The Ampico rolls were used as a "base" and the old Victor audio
recordings were then used as an interpretive augmenting device. The
approach (attitude) by the sponsor of this CD was that the reason the
pneumatic roll recordings were played slower was because the player
piano (Ampico) could not keep up with the nimbleness or attack of live
piano playing. The disc recordings were more accurate because they
prove that the artists actually WANTED to play the pieces faster than
they did on the rolls. All of that talk about the disc recordings being
faster because of time limitations was not true.
Fortunately for those interested in accuracy and fact, there are
innumerable instances of extant written biographies and histories of
artists and phonographs leaving NO DOUBT that disc-recorded selections
were literally butchered and truncated and often played at absurd
speeds to fit them on a 10" or 12" record. _That is fact._
At a major piano company in the USA, the research and development
department has the Rachmaninoff "G-Minor Prelude" on the wall as an
example. After much testing, they scientifically proved that the
repeated notes in the Ampico recording were at the limit of _any
piano action_, _not_ the player action. The player action could
actually play _faster_ than the piano action. _Any_ piano action.

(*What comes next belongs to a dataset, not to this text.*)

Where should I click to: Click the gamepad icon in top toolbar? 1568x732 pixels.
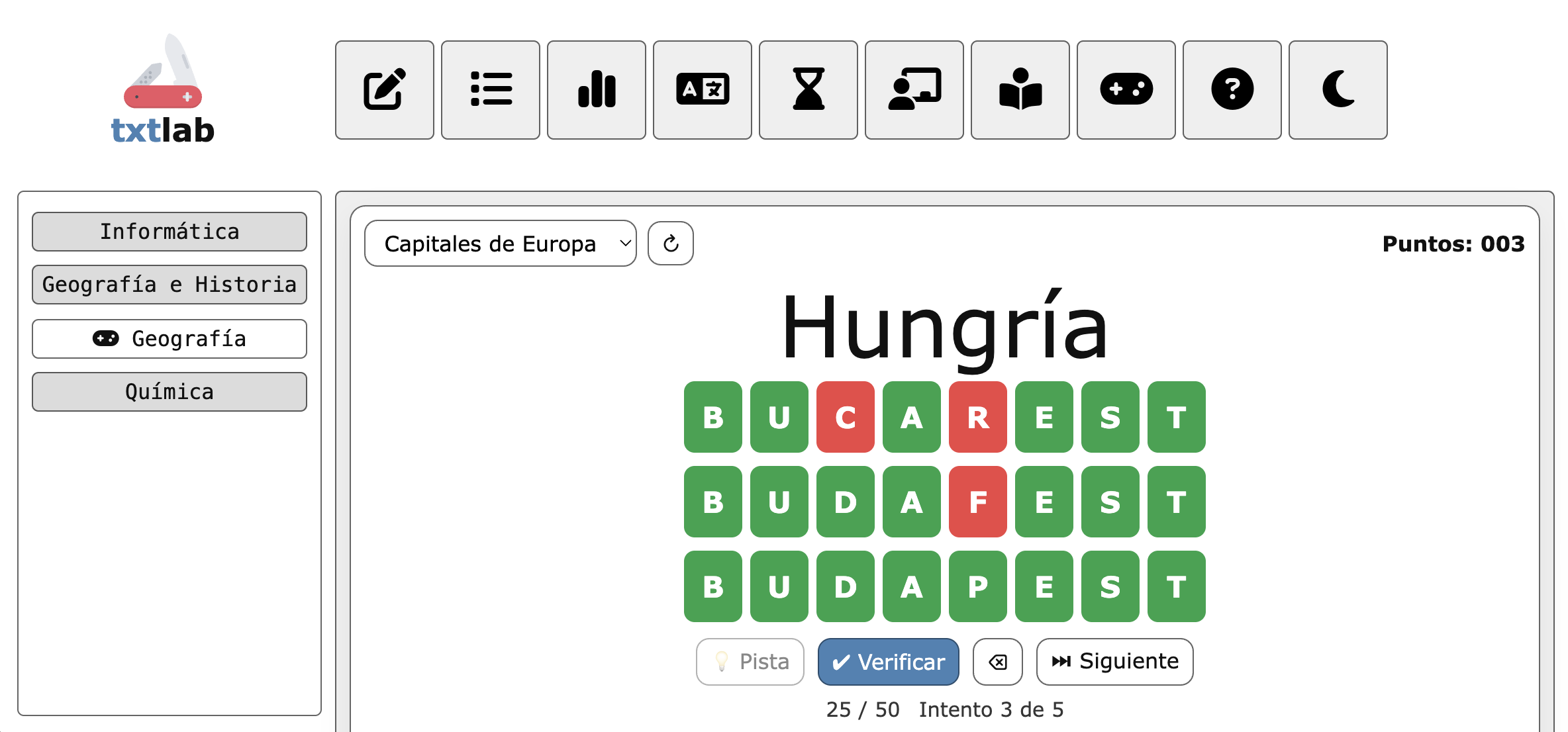pyautogui.click(x=1126, y=90)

Since the rolls were not correct, the CD sponsor decided to speed up
the "G-Minor Prelude" and (if you listen to it) it is insanely (not to
mention, un-musically) fast. To the point of being pianistically out of
control. In the beautiful and legato middle section, it is then slowed
down to the point of almost normal. Why is this? Well, simple. The
crazy speed of the octave and repeated chord sections at the beginning
and end can be played in a ballistic manner and "come off". However,
the middle section would sound nothing short of amatuerish if played at
the same maniacal speed one would expect after hearing the opening!
Sounds like some Victor shellac to me!
Finally, the point here is, that the CD recording, although pleasant
and even exhilarating to some purchasers with piano ears of 1998 and
not 1928, is neither Rachmaninoff, nor Ampico, nor Victor. It is
nothing more than a bastard at a family reunion.